Tashjian v. Republican Party, 479 U.S. 208 (1986)

Tashjian, Secretary of State of Connecticut v.

Republican Party of Connecticut

No. 85-766

Argued October 8, 1986

Decided December 10, 1986

479 U.S. 208

Syllabus

A Connecticut statute (§ 9-431), enacted in 1956, requires voters in any political party primary to be registered members of that party. In 1984, appellee Republican Party of Connecticut (Party) adopted a Party rule that permits independent voters -- registered voters not affiliated with any party -- to vote in Republican primaries for federal and statewide offices. The Party and the Party's federal officeholders and state chairman (also appellees) brought an action in Federal District Court challenging the constitutionality of § 9-431 on the ground that it deprives the Party of its right under the First and Fourteenth Amendments to enter into political association with individuals of its own choosing, and seeking declaratory and injunctive relief. The District Court granted summary judgment in appellees' favor, and the Court of Appeals affirmed.

Held.

1. Section 9-431 impermissibly burdens the rights of the Party and its members protected by the First and Fourteenth Amendments. Pp. 479 U. S. 213-225.

(a) The freedom of association protected by those Amendments includes partisan political organization. Section 9-431 places limits upon the group of registered voters whom the Party may invite to participate in the "basic function" of selecting the Party's candidates. The State thus limits the Party's associational opportunities at the crucial juncture at which the appeal to common principles may be translated into concerted action, and hence to political power in the community. The fact that the State has the power to regulate the time, place, and manner of elections does not justify, without more, the abridgment of fundamental rights, such as the right to vote or, as here, the freedom of political association. Pp. 479 U. S. 213-217.

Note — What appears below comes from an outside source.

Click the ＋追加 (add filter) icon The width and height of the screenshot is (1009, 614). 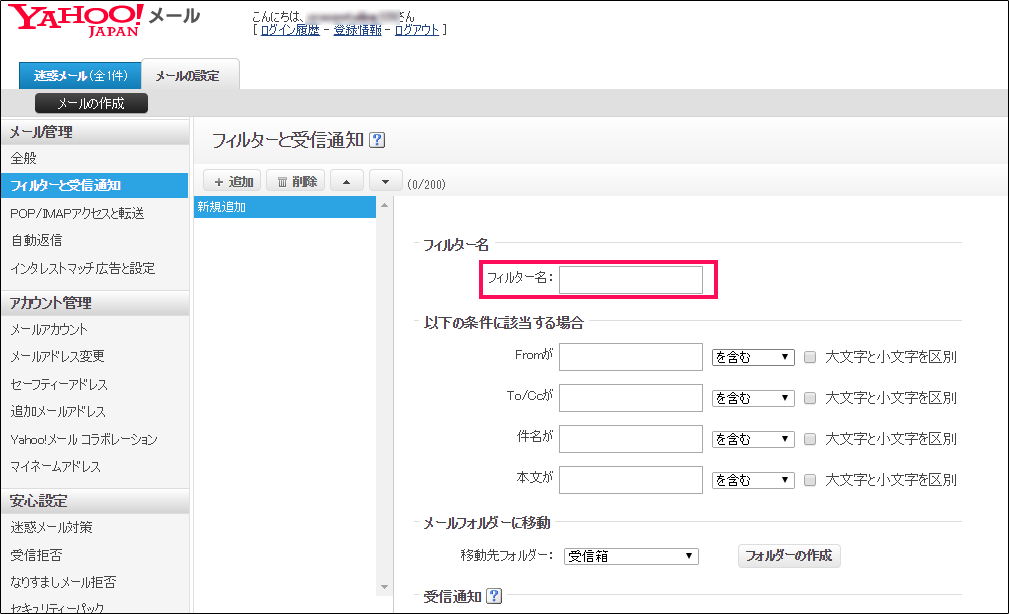(232, 181)
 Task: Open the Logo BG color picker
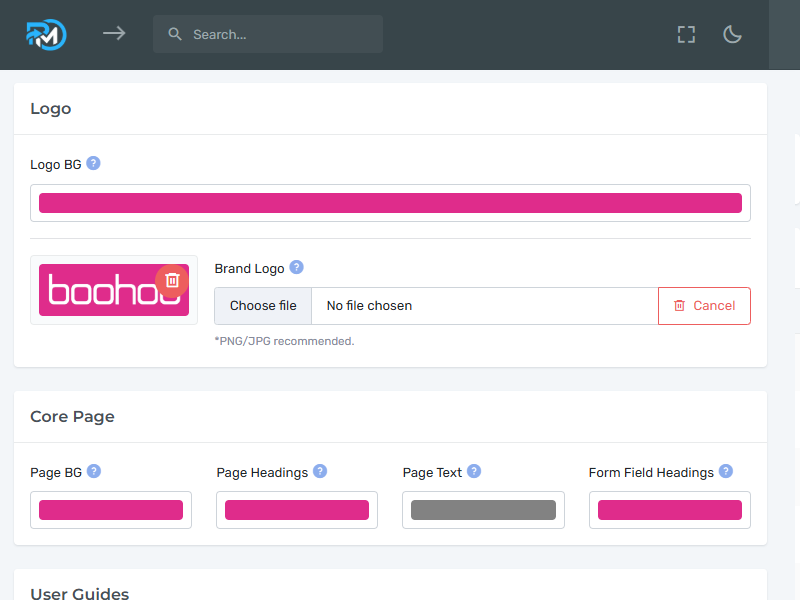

(b) The interests asserted by appellant Secretary of State of Connecticut as justification for the statute -- that it ensures the administrability of the primary, prevents voter raiding, avoids voter confusion, and protects the integrity of the two-party system and the responsibility chanrobles.com-red

Page 479 U. S. 209

of party government -- are insubstantial. The possibility of increases in the cost of administering the election system is not a sufficient basis for infringing appellees' First Amendment rights. The interest in curtailing raiding is not implicated, since § 9-431 does not impede a raid on the Republican Party by independent voters; independent raiders need only register as Republicans and vote in the primary. The interest in preventing voter confusion does not make it necessary to burden the Party's associational rights. And even if the State were correct in arguing that § 9-431, in providing for a closed primary system, is designed to save the Party from undertaking conduct destructive of its own interests, the State may not constitutionally substitute its judgment for that of the Party, whose determination of the boundaries of its own association and of the structure that best allows it to pursue its political goals is protected by the Constitution. Pp. 479 U. S. 217-225.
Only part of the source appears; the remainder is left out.